If/Then is a musical with a libretto by Brian Yorkey and a theatrical score by Tom Kitt, directed by Michael Greif. It tells the story of a 38-year-old woman named Elizabeth who moves back to New York City for a fresh start.

If/Then began previews on Broadway at the Richard Rodgers Theatre on March 5, 2014, opened on March 30, 2014, and closed on March 22, 2015, a total of 401 performances and 29 previews. The cast recording was released by Masterworks Broadway on June 3, 2014, and debuted at number 19 on the Billboard 200, the highest-charting Broadway cast recording since the cast recording of The Book of Mormon was released in 2011.

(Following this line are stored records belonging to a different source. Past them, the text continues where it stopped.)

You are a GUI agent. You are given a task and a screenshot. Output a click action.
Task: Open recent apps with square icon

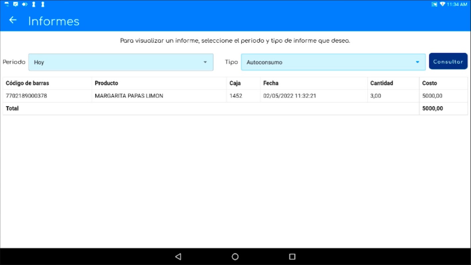tap(292, 256)
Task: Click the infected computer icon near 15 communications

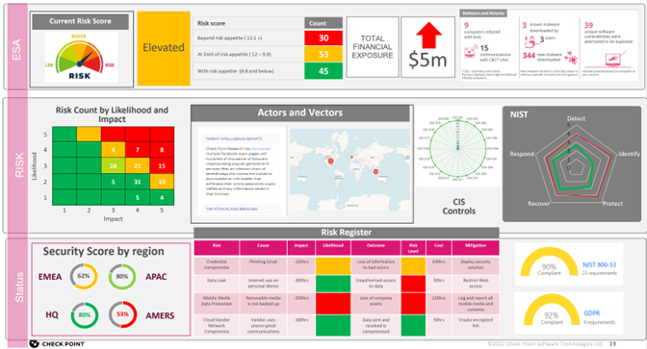Action: click(471, 52)
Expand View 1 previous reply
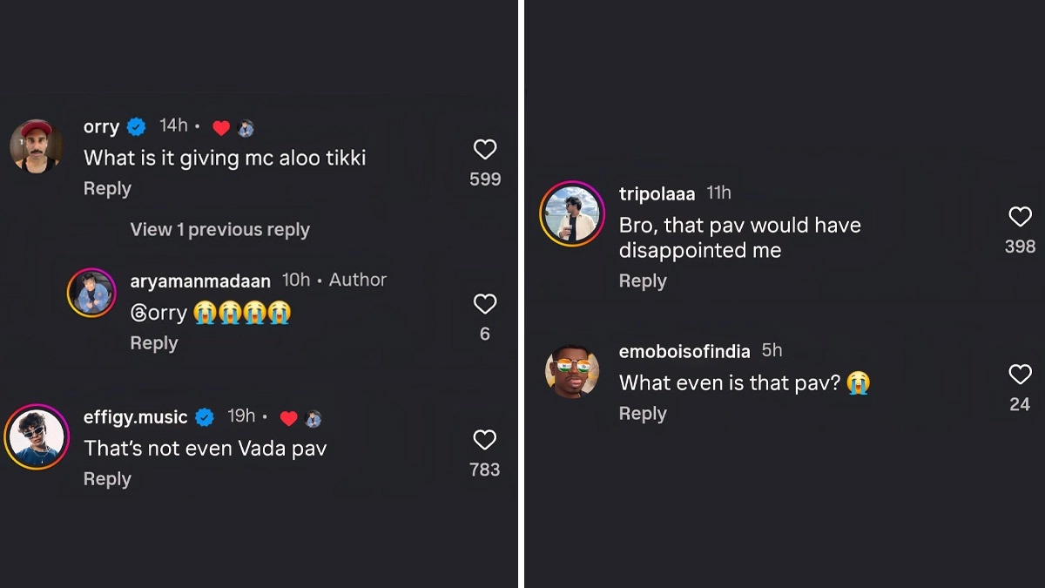The height and width of the screenshot is (588, 1045). [x=219, y=230]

If/Then started its national tour in Denver, Colorado, on October 13, 2015. On January 27, 2016, Jackie Burns replaced Idina Menzel as Elizabeth for the remainder of the tour.

Productions
After a developmental lab in April, 2013, featuring Idina Menzel and directed by Michael Greif, If/Then staged an out-of-town tryout at the National Theatre, Washington, D.C. from November 5 to December 8, 2013. The musical began previews on Broadway at the Richard Rodgers Theatre on March 5, 2014, and officially opened on March 30.

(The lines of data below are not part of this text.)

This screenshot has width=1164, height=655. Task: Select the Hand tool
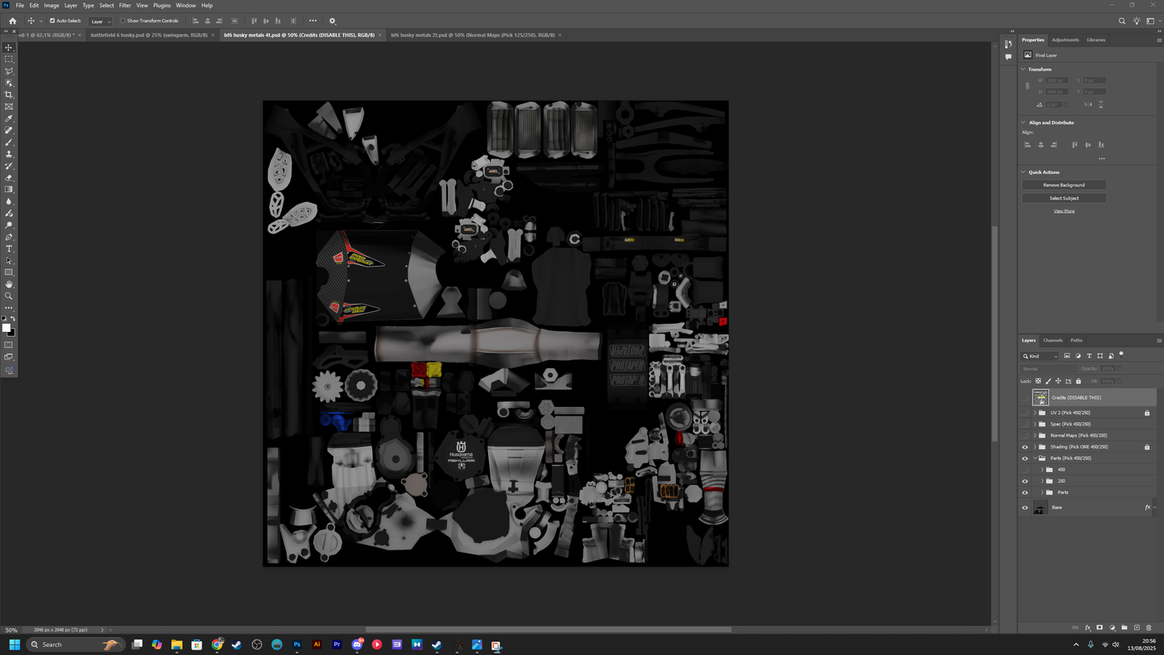(x=9, y=284)
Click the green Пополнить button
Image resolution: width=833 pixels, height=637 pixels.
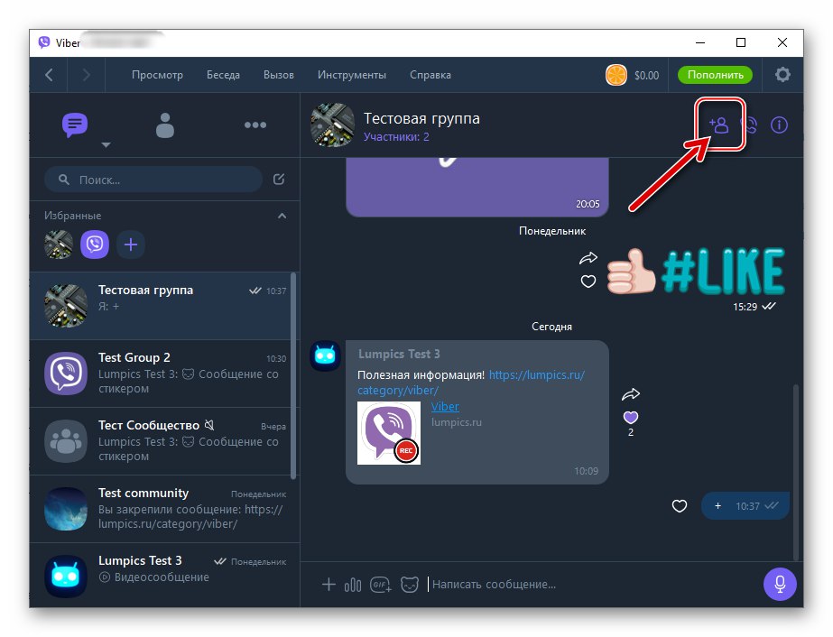(x=715, y=75)
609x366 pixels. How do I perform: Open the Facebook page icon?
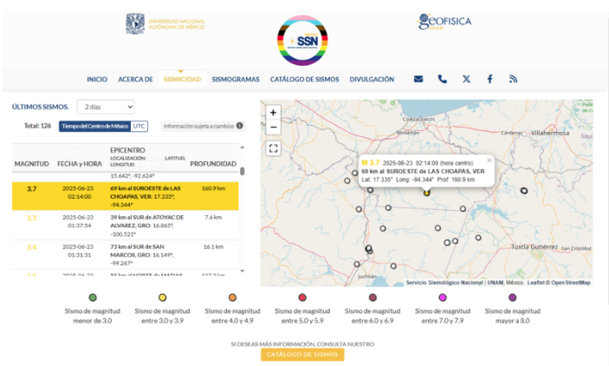pos(489,79)
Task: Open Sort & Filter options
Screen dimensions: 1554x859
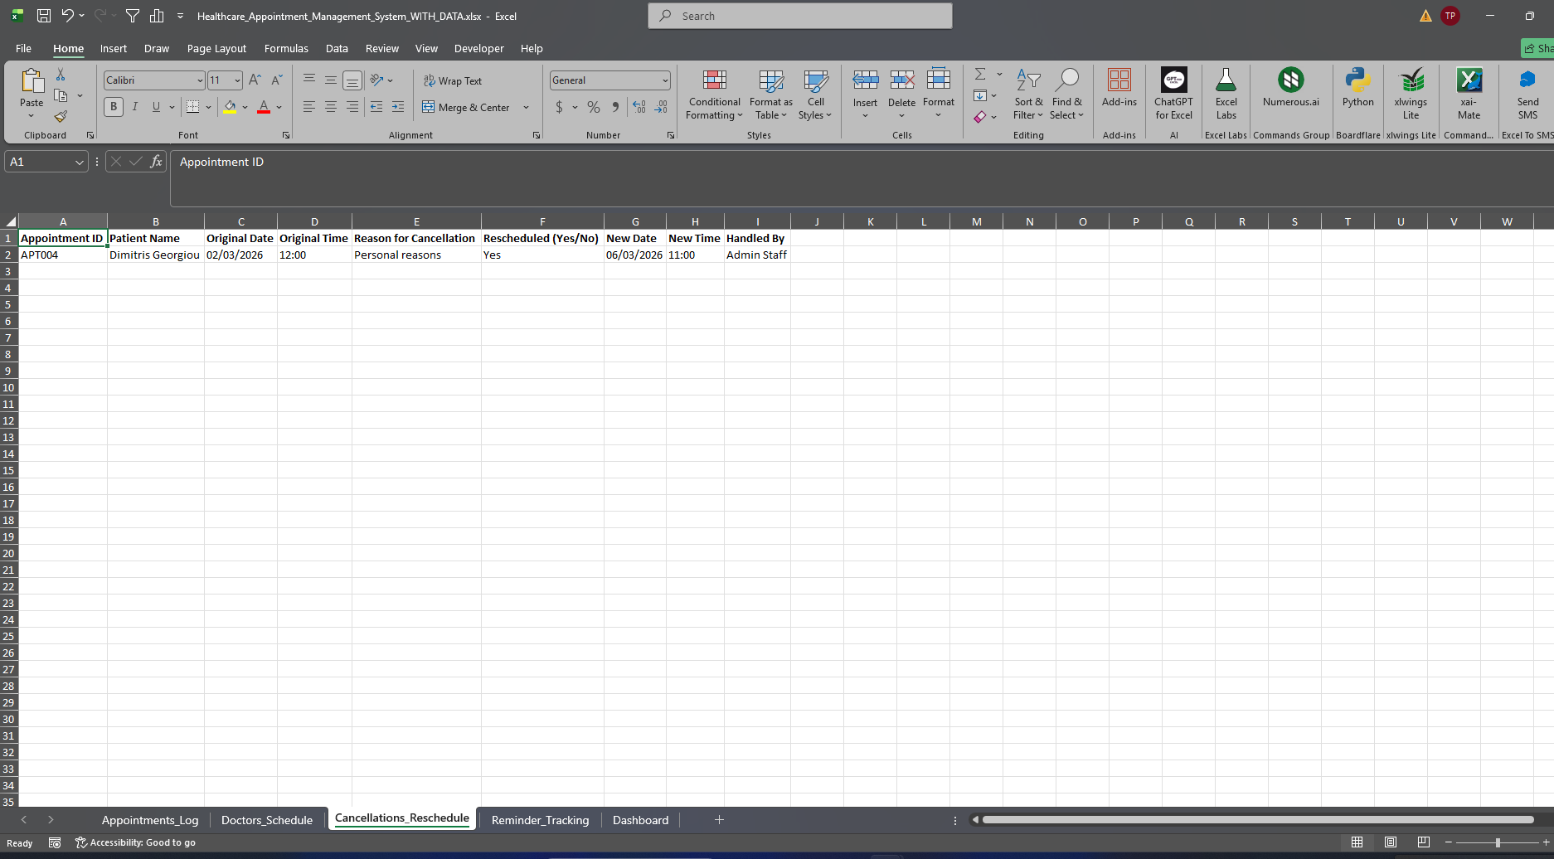Action: 1027,95
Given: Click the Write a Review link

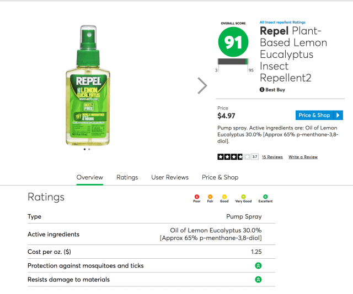Looking at the screenshot, I should [x=303, y=157].

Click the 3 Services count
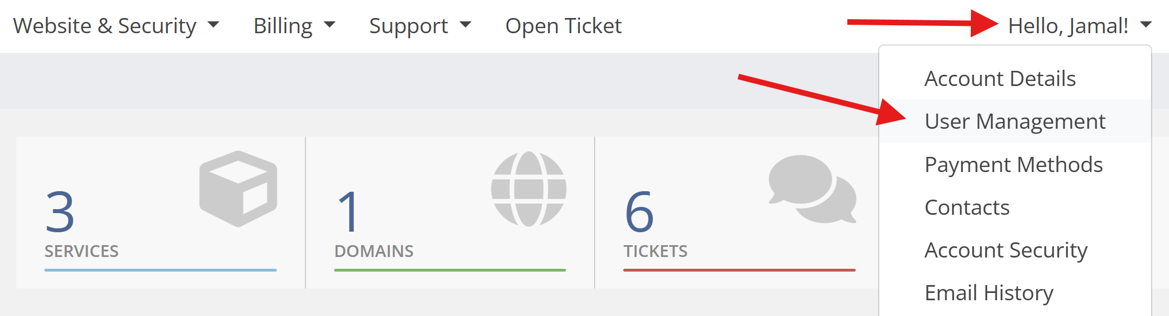point(60,212)
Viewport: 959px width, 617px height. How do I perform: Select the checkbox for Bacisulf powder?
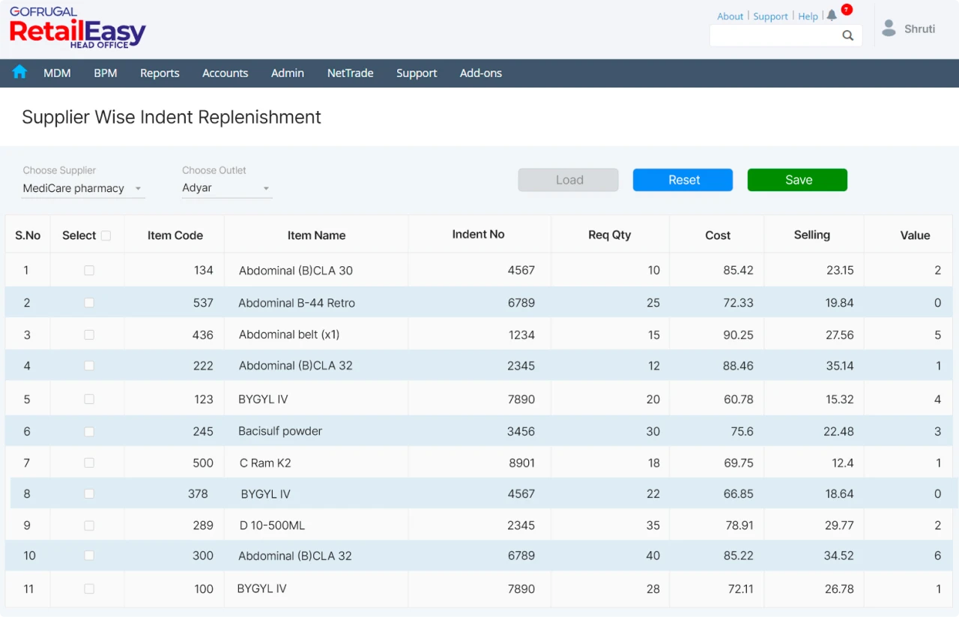point(88,431)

The Broadway production is directed by Greif, with choreography by Larry Keigwin, sets by Mark Wendland, costumes by Emily Rebholz, lighting by Kenneth Posner, and orchestrations by Michael Starobin. The original cast includes Menzel as Elizabeth, LaChanze as Kate, James Snyder as Josh, and Anthony Rapp as Lucas, along with Tamika Sonja Lawrence, Jenn Colella, Jerry Dixon, and Jason Tam.

A national tour, with Menzel again in the starring role, began in Denver in October 2015.

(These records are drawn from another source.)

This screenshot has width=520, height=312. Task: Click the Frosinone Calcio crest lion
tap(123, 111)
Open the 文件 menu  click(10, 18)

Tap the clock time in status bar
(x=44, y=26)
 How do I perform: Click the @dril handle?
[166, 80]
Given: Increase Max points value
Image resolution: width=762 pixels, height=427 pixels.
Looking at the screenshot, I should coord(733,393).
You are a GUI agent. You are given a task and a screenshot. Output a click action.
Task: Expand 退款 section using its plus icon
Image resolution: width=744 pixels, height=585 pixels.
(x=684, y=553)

A South Korean production is set to play in Hongik Daehakro Art Center Grand Theater from December 8, 2022 to February 26, 2023.

Synopsis
NOTE: An intermission is taken after "Surprise."

Elizabeth Vaughn returns to New York City to start her life over. She's thirty-eight, recently divorced, twelve years away from her beloved New York: a city planner who has only taught city planning and has never planned a city. On her first day back ("What If?"), she meets two friends in the park—Lucas, a friend from her undergrad years (and onetime lover, long ago, who now identifies as bisexual), and Kate, her spirited new neighbour. Lucas wants her to come with him to meet some of his fellow activists, gathering signatures at a table across the park. But Kate wants her to get coffee and listen to a sexy guy playing guitar nearby. Kate calls her "Liz"—the two of them having decided the previous night, over wine, that Elizabeth should have a new name for her new life. Lucas, for his part, likes "Beth".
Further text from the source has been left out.